Ambassador of Chile to the United Kingdom
- Incumbent
- Assumed office 26 June 2026
- President: José Antonio Kast
- Preceded by: Ximena Fuentes

President of the Chamber of Deputies
- In office 7 April 2020 – 11 March 2022
- Vice President: Francisco Undurraga Rodrigo González Torres
- Preceded by: Iván Flores
- Succeeded by: Raúl Soto

Member of the Chamber of Deputies
- In office 11 March 2018 – 11 March 2022
- Preceded by: District established
- Constituency: District 22
- In office 11 March 2014 – 11 March 2018
- Preceded by: Enrique Estay
- Succeeded by: District dissolved
- Constituency: District 49 of Araucanía

Personal details
- Born: 1 August 1987 (age 39) Temuco, Chile
- Party: National Renewal
- Spouse: María Valentina García
- Children: 2
- Alma mater: Adolfo Ibáñez University Pontifical Catholic University of Valparaíso (PgD)
- Occupation: Politician
- Profession: Lawyer

= Diego Paulsen =

Chilean politician

Diego Alfredo Paulsen Kehr (born 1 August 1987) is a Chilean lawyer and National Renewal politician who serves as ambassador of Chile to the United Kingdom since June 2026.

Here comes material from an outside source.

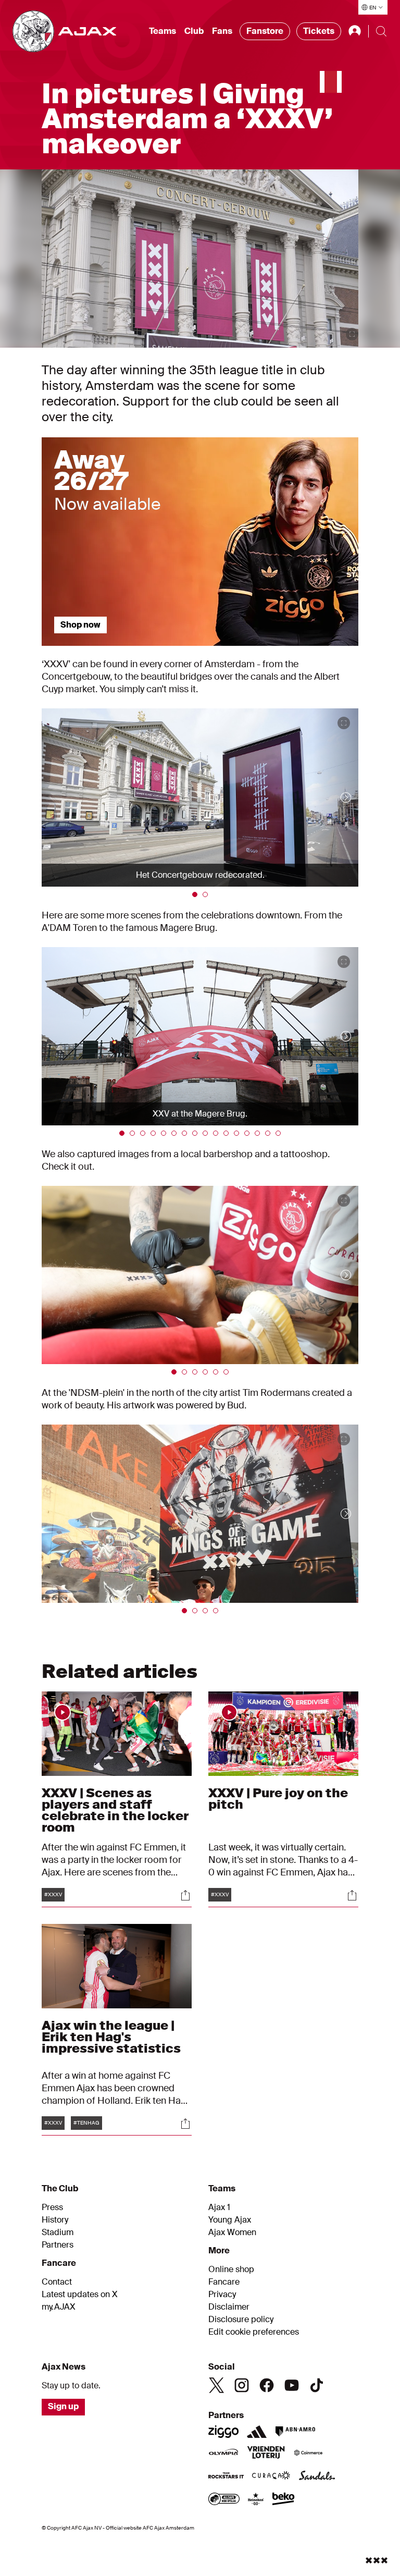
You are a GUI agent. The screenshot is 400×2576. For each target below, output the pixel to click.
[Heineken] (256, 2500)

Paulsen served as a deputy from 2014 to 2022, representing the former District 49 during his first term, and District 22 during his second term, both in the Araucanía Region. From 2020 to 2022, he also served as President of the Chamber of Deputies, the youngest person in the Chamber's history to hold the position.

== Early life and education ==
Paulsen was born on 1 August 1987 in Temuco, to a family of Danish and German descent. He graduated from Adolfo Ibáñez University as lawyer and earned a postgraduate diploma in law and parliamentary administration at the Pontifical Catholic University of Valparaíso.

== Career ==
Paulsen worked as a legal consultant for various businesses from 2007 to 2012. In 2012, he began working as a consultant for National Renewal's parliamentary committee. The following year, Paulsen won the primaries and became a congressional candidate for the 49th district of the Araucanía Region. Paulsen was elected with 26.26% of the votes and began his term as a member of the Chamber of Deputies in 2014.

Paulsen presided an investigative commission regarding the University of Art & Social Sciences (ARCIS) and its accreditation process. He was also part of an investigative commission regarding public spending on primary health care and hospital infrastructure.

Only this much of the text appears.